比較検証の最後は、常用PCのCPUクーラーに取り付けるファンとしてはお勧め出来ない『ULTRA KAZE 3000rpm』搭載時の冷却性能比較結果です。

ULTRA KAZE搭載時

 スペック上では『KAZE-JYUNI 1200rpm』の約2倍という大風量ファンを組み合わせた事で、CPUクーラーの温度に関してはついに『AXP-140』が『ANDY SAMURAI MASTER』よりも低くなっています。高さが同程度の『風神鍛』に対しては5℃の差を付けており、背の低いCPUクーラーとしてはかなり高い冷却能力を持っていると言えますね。

差がなくなっているとは言ったものの、チップセット・メモリの実測温度は3製品中高めとなっています。特にメモリの冷却性能に関しては、高い位置から広範囲に風を当てる事のできる『ANDY SAMURAI MASTER』が一歩リードしており、『風神鍛』や『AXP-140』のように背の低いトップフロータイプのCPUクーラーは、メモリ冷却性能が弱点と言えそうです。




◆ まとめ 〜 CPU冷却性能は優秀、問題はコスト? 〜

 検証結果を通してみると、『AXP-140』はCPU冷却能力に関しては『ANDY SAMURAI MASTER』並みですが、チップセットやメモリなど周辺パーツの冷却が苦手な製品のようですね。トップフロー型で周辺パーツの冷却能力が弱点というのはちょっと気になりますが、背の低いCPUクーラーとしては十分高いCPU冷却性能はなかなか魅力的だと思います。

問題は6,000〜7,000円という価格を許容出来るかという点になります。ケース内のスペース的に取り付けられるのであれば、総合的な冷却能力で『AXP-140』を上回っていながら3,000〜4,000円程度で購入可能な『ANDY SAMURAI MASTER』が良いですし、高さ的にほぼ同等の『風神鍛』も4,500〜5,500円程度で購入できるので、『AXP-140』のコストパフォーマンスはあまり高くない印象があります。

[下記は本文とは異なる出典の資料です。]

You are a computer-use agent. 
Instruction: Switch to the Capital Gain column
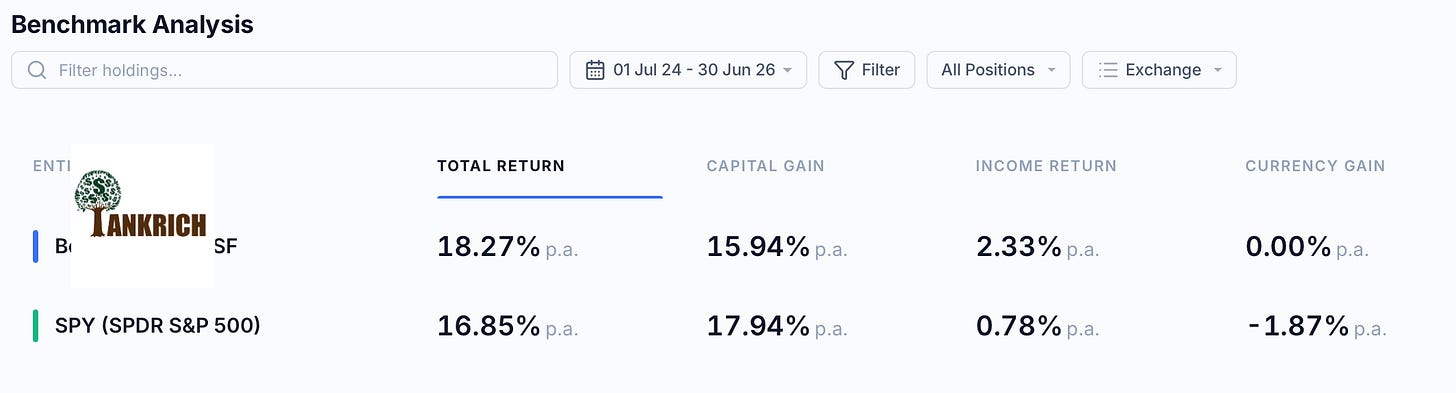point(766,166)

 もっとも、今回の検証は12cm角ファンを取り付けた際の性能を比較となっているので、『AXP-140』の魅力である「14cm角ファンが取り付け可能」という点に関しては検証出来ていません。比較対照の『風神鍛』も「2基の9cm角ファンを搭載可能」という特徴を生かせていませんので、あくまでも12cm角ファンを搭載した際の性能比較としてご覧いただければ幸いです。